Du savoir universel à l'effet local
La rationalisation croissante de la société (J.
Habermas, 1973) a mené les sciences et les techniques à
légitimer le pouvoir et paradoxalement l'objet technique peut imposer de
vivre dans un environnement de plus en plus étranger, embarquant une
pléthore de concepts inconnus pour certains d'entre nous. Pourtant, la
légitimité sociale attribuée aux objets techniques -
certains diront technologique - paraît parfois sans faille même si
l'instrument nous est totalement étranger. Notre environnement s'habille
de plus en plus d'objets techniques destinés à la maîtrise
toujours plus poussée du naturel.
Rogalsky (1988) montre comment des élèves ont
tendance à attribuer à la machine les mêmes connaissances
et compétences que les leurs propres. Ce défaut de
représentation les gène dans leur tâche et insiste sur les
défauts de représentation du monde matériel. Ces
élèves vouent à la machine des caractéristiques
mystiques, quasi personnologiques. La représentation anthropomorphique
qu'ils se font des objets techniques est éloignée de leurs vraies
caractéristiques.
La diffusion d'objets techniques à grande
échelle, imposée par le système économique actuel,
en plus de synchroniser les envies et les modes de vie à
l'échelle mondiale (B. Stiegler, 2004) oblige à vivre dans un
monde de plus en plus inconnu. Ce monde renferme une série croissante
d'objets opaques; semblables à des boites noires; dont on ne saisit
parfois que les effets et rarement les concepts scientifiques sous-jacents.
La finalité d'une technique est d'être
opérante, elle n'a nul besoin d'une compréhension des
phénomènes qui la composent pour faire valoir sa validité.
Mais il se trouve que d'une certaine manière elle va à l'encontre
du principe même de la science - la création de savoir - par
l'imposition d'artefacts véhiculant une grande quantité d'inconnu
pour l'utilisateur. Ici, le logos, construit par le doute
méthodique cartésien, ce voit opposer à la technique. Si
le doute est un conseil de précaution dans l'usage de la raison, la
technique, elle se contente d'être opérante.

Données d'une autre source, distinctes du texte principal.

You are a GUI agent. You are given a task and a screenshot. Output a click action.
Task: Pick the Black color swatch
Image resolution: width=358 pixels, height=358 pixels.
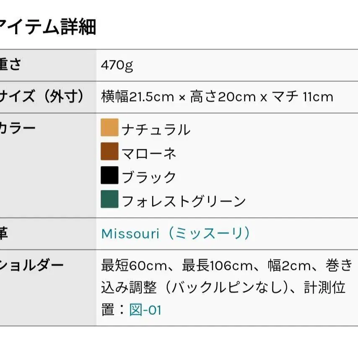click(x=109, y=175)
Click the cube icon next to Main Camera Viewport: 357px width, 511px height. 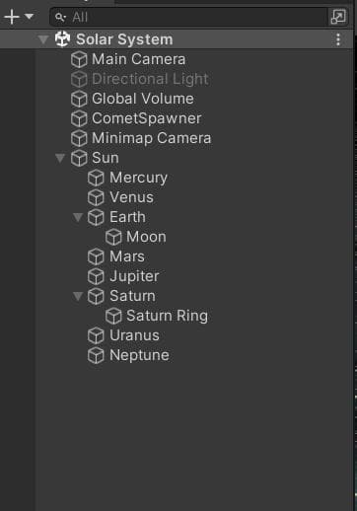(x=79, y=59)
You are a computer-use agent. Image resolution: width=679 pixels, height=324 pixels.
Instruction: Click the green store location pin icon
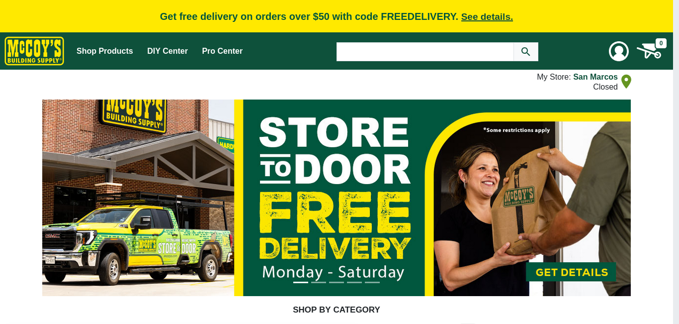tap(626, 82)

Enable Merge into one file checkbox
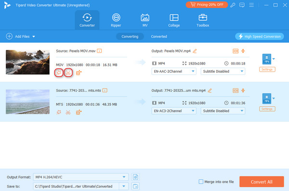pos(201,182)
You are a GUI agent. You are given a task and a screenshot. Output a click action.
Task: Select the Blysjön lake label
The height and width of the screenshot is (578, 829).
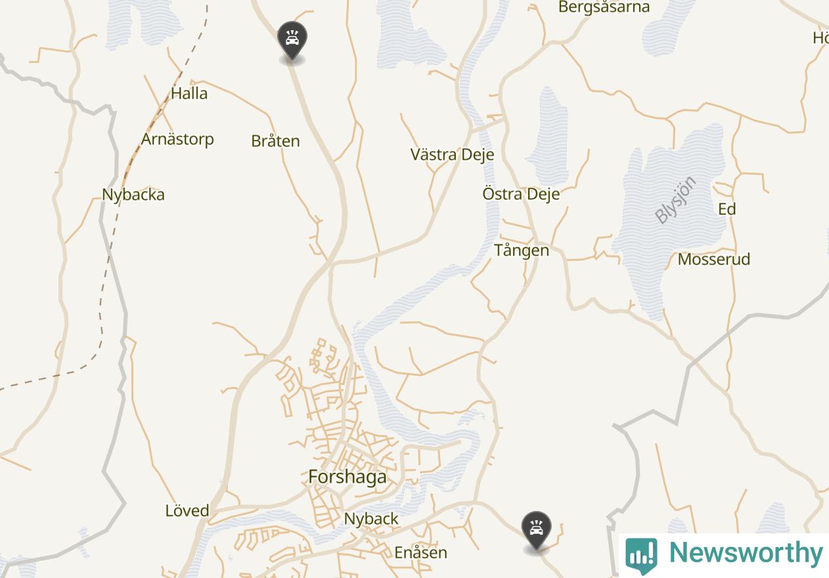[675, 200]
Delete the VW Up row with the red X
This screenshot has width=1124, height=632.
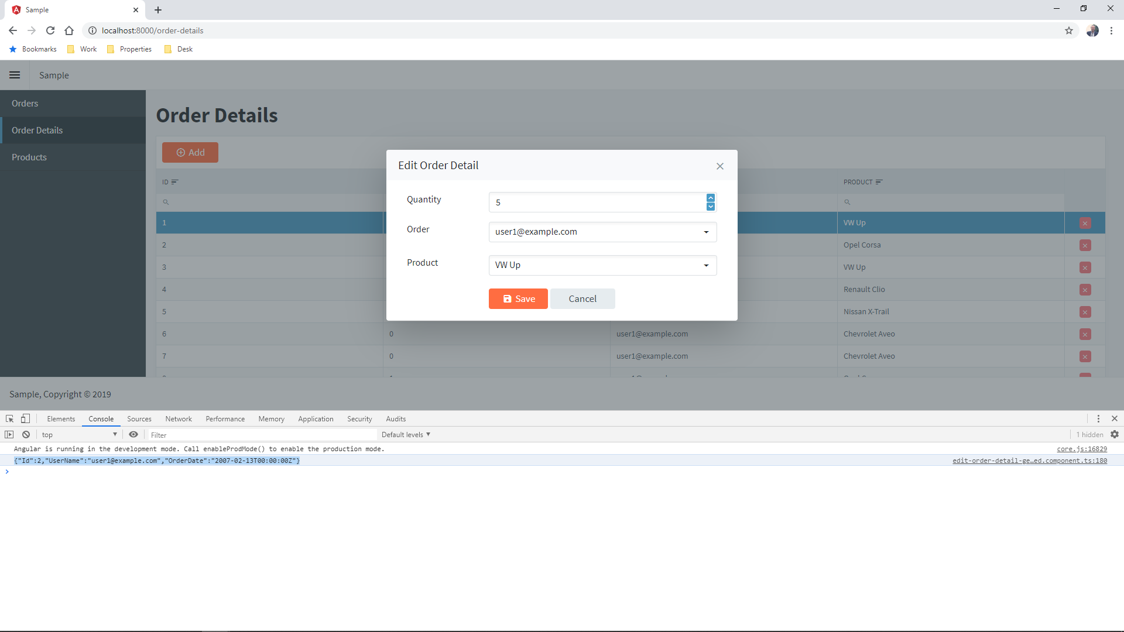pos(1085,222)
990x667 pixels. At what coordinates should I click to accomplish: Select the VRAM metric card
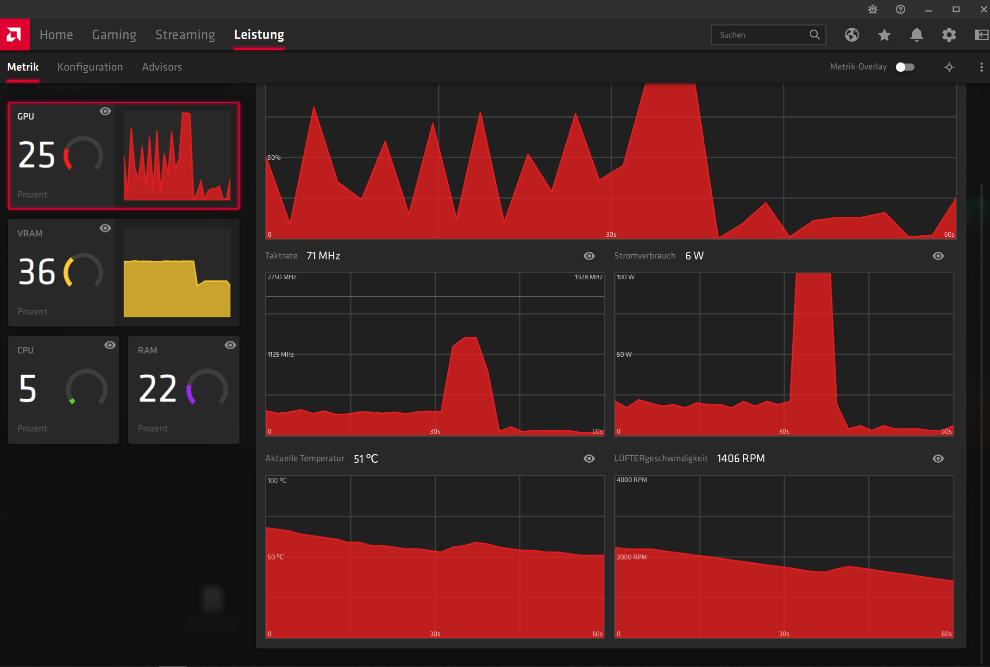click(60, 272)
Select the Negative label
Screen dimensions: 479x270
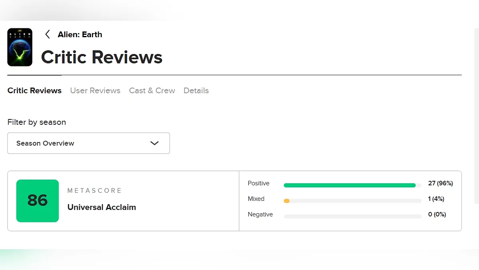click(x=260, y=214)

Nous avons évoqué le lien science-technique et
montré comment chacune accroît son domaine de maîtrise par
le renforcement de l'autre. Il est important de préciser que pour
l'utilisateur des techniques une part de mystification du monde est rarement
inévitable à cause de la compréhension partielle des
causes qui régissent ses actions. Ici la science et la technique peuvent
être discutées d'un point de vue antinomique, la première
éclairant le monde du naturel, la seconde créant un environnement
complexe, étranger et souvent camouflé.